## Raw data
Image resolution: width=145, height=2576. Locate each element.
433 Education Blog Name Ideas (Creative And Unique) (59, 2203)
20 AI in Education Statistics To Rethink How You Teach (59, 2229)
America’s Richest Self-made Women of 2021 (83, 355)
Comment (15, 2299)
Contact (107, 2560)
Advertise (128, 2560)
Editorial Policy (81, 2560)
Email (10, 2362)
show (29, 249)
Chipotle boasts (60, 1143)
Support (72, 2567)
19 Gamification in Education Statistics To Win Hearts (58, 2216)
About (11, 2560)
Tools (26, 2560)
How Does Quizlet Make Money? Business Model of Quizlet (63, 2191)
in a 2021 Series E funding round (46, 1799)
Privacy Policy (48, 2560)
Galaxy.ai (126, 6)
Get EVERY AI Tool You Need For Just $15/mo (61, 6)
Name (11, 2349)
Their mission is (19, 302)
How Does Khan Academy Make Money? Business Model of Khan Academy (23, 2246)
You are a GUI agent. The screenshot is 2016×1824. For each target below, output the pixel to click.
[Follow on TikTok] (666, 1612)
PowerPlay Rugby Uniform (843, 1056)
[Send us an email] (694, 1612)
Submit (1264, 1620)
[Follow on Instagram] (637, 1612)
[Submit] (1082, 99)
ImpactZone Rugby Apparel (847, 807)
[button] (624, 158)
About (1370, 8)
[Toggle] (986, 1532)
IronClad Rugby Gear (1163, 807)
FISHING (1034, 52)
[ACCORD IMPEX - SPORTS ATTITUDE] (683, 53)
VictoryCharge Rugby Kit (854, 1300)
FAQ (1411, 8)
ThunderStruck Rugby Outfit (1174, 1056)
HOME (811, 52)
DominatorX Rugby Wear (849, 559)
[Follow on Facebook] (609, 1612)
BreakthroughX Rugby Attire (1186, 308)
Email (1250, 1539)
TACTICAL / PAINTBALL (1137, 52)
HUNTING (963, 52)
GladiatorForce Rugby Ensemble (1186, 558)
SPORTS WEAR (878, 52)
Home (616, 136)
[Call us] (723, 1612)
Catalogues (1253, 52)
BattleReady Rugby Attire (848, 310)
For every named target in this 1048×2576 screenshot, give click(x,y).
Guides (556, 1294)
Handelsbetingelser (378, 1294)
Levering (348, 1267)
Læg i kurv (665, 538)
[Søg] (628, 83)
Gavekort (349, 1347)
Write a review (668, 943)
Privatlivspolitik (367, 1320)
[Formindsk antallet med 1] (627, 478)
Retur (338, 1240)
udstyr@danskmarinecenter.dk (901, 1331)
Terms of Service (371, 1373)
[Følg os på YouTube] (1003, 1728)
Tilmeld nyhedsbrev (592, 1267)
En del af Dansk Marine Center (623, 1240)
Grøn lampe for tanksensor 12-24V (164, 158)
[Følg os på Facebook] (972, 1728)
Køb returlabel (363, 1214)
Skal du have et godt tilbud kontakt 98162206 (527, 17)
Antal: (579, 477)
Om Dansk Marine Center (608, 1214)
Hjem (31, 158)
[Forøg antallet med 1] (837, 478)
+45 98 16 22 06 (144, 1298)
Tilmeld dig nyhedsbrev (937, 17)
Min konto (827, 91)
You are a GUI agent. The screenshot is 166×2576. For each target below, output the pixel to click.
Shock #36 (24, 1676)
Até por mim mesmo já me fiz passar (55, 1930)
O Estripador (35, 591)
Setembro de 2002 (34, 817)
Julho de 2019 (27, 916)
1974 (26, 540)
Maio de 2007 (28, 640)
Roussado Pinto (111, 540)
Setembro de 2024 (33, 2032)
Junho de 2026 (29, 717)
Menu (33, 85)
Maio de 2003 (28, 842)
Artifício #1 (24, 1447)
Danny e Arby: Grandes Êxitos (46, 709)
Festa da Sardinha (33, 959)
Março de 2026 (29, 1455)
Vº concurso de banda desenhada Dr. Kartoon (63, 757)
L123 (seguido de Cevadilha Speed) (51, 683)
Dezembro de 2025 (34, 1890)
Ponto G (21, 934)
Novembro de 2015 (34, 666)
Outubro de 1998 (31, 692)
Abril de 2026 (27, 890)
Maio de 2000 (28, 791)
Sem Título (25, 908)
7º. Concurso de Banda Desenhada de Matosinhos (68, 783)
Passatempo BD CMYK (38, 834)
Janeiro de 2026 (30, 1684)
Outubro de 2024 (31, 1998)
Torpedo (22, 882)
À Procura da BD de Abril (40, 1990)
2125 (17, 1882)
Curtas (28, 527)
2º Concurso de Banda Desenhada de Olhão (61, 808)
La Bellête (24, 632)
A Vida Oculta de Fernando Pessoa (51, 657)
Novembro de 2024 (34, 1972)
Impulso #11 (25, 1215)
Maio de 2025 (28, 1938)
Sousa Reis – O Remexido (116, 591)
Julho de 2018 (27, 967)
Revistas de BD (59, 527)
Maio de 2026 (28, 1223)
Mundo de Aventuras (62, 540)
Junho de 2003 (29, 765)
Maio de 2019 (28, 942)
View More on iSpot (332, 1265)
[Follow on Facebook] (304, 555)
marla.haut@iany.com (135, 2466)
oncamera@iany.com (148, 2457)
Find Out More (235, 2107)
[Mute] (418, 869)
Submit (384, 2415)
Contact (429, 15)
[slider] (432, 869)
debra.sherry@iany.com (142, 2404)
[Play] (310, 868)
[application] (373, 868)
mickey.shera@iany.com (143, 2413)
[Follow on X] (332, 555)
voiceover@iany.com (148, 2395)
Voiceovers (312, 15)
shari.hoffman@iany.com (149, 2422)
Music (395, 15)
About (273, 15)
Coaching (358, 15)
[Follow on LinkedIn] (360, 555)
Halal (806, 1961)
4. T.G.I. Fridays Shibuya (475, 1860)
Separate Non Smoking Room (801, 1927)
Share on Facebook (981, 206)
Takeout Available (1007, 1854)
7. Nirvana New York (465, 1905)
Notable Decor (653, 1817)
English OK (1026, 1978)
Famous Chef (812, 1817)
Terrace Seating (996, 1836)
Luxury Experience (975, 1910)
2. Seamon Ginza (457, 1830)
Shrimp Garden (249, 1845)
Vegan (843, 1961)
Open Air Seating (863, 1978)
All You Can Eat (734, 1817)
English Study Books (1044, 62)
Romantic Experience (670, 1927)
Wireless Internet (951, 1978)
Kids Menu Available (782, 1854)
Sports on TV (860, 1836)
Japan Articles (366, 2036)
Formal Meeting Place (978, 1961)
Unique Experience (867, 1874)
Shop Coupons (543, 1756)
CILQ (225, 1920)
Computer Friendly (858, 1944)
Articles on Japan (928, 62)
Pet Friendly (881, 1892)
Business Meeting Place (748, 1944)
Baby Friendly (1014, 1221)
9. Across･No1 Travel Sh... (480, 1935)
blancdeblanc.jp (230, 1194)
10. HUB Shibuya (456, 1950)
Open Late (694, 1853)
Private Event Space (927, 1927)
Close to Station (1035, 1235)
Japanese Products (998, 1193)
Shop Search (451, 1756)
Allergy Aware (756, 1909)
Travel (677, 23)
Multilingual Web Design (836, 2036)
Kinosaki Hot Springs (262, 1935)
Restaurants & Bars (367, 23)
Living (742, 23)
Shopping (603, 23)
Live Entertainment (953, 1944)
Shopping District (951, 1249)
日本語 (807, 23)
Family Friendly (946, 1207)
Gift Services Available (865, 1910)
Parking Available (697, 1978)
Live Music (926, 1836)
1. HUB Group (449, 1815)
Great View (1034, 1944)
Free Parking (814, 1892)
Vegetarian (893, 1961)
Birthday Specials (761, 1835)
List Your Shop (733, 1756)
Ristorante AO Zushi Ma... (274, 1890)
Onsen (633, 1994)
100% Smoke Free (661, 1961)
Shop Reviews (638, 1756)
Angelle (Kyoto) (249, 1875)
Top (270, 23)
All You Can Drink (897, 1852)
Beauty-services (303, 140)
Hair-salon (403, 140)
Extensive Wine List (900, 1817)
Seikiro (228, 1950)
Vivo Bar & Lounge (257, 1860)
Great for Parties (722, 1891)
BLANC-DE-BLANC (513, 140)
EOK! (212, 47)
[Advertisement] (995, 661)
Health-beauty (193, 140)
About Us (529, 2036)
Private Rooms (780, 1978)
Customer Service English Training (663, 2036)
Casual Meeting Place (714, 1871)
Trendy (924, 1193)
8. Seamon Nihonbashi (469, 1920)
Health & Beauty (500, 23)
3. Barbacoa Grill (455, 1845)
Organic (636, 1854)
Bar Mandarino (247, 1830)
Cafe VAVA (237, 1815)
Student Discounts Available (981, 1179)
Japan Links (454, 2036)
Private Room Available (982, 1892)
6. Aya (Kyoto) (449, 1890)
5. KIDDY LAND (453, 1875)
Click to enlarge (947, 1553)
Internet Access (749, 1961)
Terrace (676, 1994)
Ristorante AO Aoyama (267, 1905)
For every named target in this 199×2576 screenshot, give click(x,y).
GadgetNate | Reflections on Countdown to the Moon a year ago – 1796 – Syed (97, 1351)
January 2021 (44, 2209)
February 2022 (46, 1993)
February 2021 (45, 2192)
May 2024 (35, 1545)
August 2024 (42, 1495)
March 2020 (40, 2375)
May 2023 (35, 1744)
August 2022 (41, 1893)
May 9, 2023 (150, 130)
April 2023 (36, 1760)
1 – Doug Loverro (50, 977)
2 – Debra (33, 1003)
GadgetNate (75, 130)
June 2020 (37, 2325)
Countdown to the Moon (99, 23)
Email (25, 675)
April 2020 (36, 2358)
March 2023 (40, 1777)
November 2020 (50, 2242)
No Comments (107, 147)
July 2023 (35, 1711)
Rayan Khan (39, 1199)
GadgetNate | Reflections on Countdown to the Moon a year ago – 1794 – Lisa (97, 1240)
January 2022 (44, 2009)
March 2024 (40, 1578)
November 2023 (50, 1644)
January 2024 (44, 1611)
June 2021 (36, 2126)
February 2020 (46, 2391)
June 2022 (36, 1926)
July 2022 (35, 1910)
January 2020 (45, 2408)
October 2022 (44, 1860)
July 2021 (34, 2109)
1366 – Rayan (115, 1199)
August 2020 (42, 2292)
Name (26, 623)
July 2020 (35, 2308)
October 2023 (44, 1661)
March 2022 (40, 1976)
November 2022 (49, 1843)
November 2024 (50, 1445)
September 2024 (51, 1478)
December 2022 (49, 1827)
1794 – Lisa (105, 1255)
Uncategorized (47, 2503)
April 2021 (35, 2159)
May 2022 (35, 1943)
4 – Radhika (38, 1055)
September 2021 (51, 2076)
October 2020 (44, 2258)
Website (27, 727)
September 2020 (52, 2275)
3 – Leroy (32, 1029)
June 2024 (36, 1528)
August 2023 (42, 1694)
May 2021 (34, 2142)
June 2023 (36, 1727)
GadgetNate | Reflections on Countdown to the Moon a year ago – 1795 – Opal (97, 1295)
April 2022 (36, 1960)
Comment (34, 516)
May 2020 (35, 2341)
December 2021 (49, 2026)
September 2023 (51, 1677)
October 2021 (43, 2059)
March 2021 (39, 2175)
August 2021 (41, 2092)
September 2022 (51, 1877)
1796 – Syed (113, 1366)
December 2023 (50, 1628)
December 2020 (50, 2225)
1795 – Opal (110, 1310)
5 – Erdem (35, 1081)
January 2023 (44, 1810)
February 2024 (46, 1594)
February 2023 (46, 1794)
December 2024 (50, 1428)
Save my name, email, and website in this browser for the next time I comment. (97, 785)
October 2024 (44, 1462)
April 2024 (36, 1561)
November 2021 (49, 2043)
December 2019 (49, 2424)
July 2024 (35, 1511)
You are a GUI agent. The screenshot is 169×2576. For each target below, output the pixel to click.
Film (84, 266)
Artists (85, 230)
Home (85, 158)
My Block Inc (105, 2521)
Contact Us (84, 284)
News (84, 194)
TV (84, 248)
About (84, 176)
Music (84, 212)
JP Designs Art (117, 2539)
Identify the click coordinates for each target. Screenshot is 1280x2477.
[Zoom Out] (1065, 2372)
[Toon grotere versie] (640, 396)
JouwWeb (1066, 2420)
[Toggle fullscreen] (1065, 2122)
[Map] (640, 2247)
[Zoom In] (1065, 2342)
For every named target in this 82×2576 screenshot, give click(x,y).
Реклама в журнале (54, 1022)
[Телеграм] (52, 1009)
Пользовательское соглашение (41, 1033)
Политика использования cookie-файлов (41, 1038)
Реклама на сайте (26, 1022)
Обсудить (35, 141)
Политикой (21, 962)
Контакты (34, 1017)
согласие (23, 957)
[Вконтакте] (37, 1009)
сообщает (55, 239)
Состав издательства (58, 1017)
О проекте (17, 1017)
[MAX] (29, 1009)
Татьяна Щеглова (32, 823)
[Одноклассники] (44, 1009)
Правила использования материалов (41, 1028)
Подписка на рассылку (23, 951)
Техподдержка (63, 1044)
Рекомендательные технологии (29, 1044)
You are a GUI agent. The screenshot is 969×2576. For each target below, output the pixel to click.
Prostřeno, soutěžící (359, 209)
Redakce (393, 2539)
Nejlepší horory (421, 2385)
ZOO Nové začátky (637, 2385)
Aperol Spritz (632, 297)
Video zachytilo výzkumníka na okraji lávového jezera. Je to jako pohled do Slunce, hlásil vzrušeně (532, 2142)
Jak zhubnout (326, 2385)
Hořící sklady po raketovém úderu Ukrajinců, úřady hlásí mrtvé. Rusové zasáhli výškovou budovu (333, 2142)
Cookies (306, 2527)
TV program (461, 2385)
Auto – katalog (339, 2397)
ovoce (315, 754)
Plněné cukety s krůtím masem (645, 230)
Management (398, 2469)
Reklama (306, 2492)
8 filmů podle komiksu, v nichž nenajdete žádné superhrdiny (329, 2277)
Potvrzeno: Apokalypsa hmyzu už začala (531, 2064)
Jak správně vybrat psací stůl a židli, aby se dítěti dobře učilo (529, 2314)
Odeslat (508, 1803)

## Exercise brief
From the entries above, restate word for word the lines from the line containing "Læg i kurv (665, 538)" to the line containing "Setembro de 2024 (33, 2032)", both ends included, and nothing more.

## Finished exercise
Læg i kurv (665, 538)
[Søg] (628, 83)
Gavekort (349, 1347)
Write a review (668, 943)
Privatlivspolitik (367, 1320)
[Formindsk antallet med 1] (627, 478)
Retur (338, 1240)
udstyr@danskmarinecenter.dk (901, 1331)
Terms of Service (371, 1373)
[Følg os på YouTube] (1003, 1728)
Tilmeld nyhedsbrev (592, 1267)
En del af Dansk Marine Center (623, 1240)
Grøn lampe for tanksensor 12-24V (164, 158)
[Følg os på Facebook] (972, 1728)
Køb returlabel (363, 1214)
Skal du have et godt tilbud kontakt 98162206 (527, 17)
Antal: (579, 477)
Om Dansk Marine Center (608, 1214)
Hjem (31, 158)
[Forøg antallet med 1] (837, 478)
+45 98 16 22 06 (144, 1298)
Tilmeld dig nyhedsbrev (937, 17)
Min konto (827, 91)
You are a GUI agent. The screenshot is 166×2576. For each target below, output the pixel to click.
Shock #36 (24, 1676)
Até por mim mesmo já me fiz passar (55, 1930)
O Estripador (35, 591)
Setembro de 2002 (34, 817)
Julho de 2019 (27, 916)
1974 (26, 540)
Maio de 2007 (28, 640)
Roussado Pinto (111, 540)
Setembro de 2024 (33, 2032)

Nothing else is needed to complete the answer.